* [Problems and tasks]
a – According to the article on Yann LeCun's criticism, what position did LeCun formerly hold at Meta?
b – Copy the article on Yann LeCun's criticism from "It all started" up to and including "to five years.", replacing "TV interview" with "radio interview".

* [Extract to read]
Why Yann LeCun says Anthropic’s Dario Amodei knows nothing about the impact of AI on jobs
GH News April 21, 2026 03:57 PM
Synopsis

AI pioneer Yann LeCun criticises AI leaders like Dario Amodei and Geoffrey Hinton for their views on AI's impact on jobs, arguing they lack expertise in labour economics. LeCun urges the public to consult economists instead, highlighting a growing divide on AI's disruptive potential for the workforce.

Yann LeCun, often described as one of AI’s ‘godfathers’, criticises Anthropic's Dario Amodei
Yann LeCun, Meta’s former chief AI scientist, often described as one of AI’s ‘godfathers’, has criticised AI CEOs and researchers for lacking expertise on how technological revolutions shape labour markets. In a series of posts, he argued that the public should instead rely on economists who have studied these dynamics for years.

It all started when Anthropic CEO Dario Amodei warned, in a recent TV interview, that rapid advances in AI could eliminate several entry-level white-collar jobs across tech, law, consulting, finance and other sectors within the next one to five years.

Collected data entries:
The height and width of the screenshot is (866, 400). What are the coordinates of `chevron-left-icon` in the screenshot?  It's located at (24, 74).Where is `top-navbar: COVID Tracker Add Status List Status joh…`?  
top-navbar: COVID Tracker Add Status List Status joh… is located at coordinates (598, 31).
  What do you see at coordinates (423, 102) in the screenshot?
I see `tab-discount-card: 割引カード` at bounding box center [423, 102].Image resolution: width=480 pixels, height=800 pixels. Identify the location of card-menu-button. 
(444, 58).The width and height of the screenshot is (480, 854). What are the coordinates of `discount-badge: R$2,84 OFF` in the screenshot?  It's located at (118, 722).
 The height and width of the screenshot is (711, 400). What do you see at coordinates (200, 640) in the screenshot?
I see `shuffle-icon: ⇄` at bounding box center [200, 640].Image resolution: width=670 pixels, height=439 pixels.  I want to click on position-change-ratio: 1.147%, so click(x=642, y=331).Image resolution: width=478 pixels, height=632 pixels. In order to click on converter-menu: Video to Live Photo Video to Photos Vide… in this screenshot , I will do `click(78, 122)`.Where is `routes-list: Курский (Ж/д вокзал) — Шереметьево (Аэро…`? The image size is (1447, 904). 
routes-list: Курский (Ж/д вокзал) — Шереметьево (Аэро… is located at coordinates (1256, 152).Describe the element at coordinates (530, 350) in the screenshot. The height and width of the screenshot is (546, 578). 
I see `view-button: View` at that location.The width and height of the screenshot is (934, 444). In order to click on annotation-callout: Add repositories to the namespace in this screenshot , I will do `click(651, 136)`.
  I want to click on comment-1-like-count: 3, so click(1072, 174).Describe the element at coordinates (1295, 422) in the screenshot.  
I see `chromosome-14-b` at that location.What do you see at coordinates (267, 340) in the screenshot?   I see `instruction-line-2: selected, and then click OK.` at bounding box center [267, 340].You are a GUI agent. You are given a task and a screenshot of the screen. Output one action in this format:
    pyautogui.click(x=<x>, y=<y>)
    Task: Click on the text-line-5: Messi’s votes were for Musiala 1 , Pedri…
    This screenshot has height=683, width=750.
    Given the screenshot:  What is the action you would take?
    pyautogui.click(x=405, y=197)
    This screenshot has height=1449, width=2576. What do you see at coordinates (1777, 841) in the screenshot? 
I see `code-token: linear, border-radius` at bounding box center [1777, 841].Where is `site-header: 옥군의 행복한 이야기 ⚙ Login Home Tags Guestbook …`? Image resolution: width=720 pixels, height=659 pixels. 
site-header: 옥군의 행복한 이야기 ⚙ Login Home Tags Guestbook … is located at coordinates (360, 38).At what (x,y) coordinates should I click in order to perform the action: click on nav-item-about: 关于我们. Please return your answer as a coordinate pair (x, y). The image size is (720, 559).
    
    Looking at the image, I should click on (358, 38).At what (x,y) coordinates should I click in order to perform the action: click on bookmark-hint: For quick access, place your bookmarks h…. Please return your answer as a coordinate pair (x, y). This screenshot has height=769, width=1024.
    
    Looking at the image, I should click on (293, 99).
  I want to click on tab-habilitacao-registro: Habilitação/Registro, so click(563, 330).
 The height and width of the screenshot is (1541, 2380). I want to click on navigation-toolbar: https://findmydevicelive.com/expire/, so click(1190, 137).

* [Answers to each task]
a – He was Meta's chief AI scientist.

b –
It all started when Anthropic CEO Dario Amodei warned, in a recent radio interview, that rapid advances in AI could eliminate several entry-level white-collar jobs across tech, law, consulting, finance and other sectors within the next one to five years.